Water Splash is a U.S. corporation, and Menon was a former employee who resided in Canada. Water Splash sued Menon in Texas alleging that she had begun working for a competitor while still employed by Water Splash. It obtained the court’s permission to serve Menon by mail. But Menon did not answer or enter an appearance, and the trial court defaulted Menon.
Menon moved to set aside the judgment, arguing that service by mail was not allowed under the Convention. The trial court denied that motion and the issued was appealed to the Supreme Court.
The unanimous Court began its discussion by noting that there was disagreement over whether the Convention allowed service by mail. In order to resolve this question, the Court looked to the text of the treaty and the context in which it was written. And the section in question authorized “send[ing] judicial documents” by mail, but it did not specifically authorize service by mail. The Court found that the Convention’s structure showed that this section authorized service by mail.

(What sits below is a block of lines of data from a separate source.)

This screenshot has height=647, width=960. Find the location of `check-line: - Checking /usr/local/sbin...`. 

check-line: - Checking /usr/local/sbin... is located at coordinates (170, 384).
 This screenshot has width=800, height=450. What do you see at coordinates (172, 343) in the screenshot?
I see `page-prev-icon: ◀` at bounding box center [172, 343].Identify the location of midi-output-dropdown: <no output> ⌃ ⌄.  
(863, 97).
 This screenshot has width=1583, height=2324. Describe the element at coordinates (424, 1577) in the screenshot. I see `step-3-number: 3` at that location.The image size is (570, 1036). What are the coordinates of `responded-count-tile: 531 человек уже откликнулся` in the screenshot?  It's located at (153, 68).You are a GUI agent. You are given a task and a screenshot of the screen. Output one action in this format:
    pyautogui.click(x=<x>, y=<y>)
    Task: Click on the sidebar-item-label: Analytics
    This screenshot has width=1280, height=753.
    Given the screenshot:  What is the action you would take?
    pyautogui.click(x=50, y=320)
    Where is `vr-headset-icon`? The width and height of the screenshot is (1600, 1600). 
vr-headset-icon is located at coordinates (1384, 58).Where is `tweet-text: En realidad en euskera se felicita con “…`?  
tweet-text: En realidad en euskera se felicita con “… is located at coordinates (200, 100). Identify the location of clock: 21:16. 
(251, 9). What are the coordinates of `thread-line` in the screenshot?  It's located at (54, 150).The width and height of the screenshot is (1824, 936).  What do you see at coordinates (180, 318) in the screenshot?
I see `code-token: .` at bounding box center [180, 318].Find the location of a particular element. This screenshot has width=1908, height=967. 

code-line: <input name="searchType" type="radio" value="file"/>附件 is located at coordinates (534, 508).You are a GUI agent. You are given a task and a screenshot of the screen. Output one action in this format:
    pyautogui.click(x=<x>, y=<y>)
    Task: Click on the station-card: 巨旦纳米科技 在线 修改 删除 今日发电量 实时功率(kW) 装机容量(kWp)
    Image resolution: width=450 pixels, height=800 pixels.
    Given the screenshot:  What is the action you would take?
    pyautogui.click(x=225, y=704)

The key structural point is that the scope of the Convention is limited to service of documents. Several elements of the Convention indicate as much. First, the preamble states that the Convention is intended “to ensure that judicial and extrajudicial documents to be served abroad shall be brought to the notice of the addressee in sufficient time.” And Article 1 defines the Convention’s scope by stating that the Convention “shall apply in all cases, in civil or commercial matters, where there is occasion to transmit a judicial or extrajudicial document for service abroad.” Even the Convention’s full title reflects that the Convention concerns “Service Abroad.”
In light of this context, “it would be quite strange” if the section in question “concerned something other than service of documents.”
The text did not change the result. While the section in question did not contain the word “service” or any variant (unlike other provisions in the Convention), it spoke of “sending” documents. Rather than excluding “service,” the Court found that “send” was “a broader concept that includes service but is not limited to it.” Finally, the French version of the Convention used language that had been consistently interpreted as “service.”
Finally, the Court looked to a number of other sources (legislative history, the views of other countries, etc.) and found that these authorities supported its interpretation.
You are allowed to serve a foreign entity by mail unless the country in which the entity reside objects to that form of service.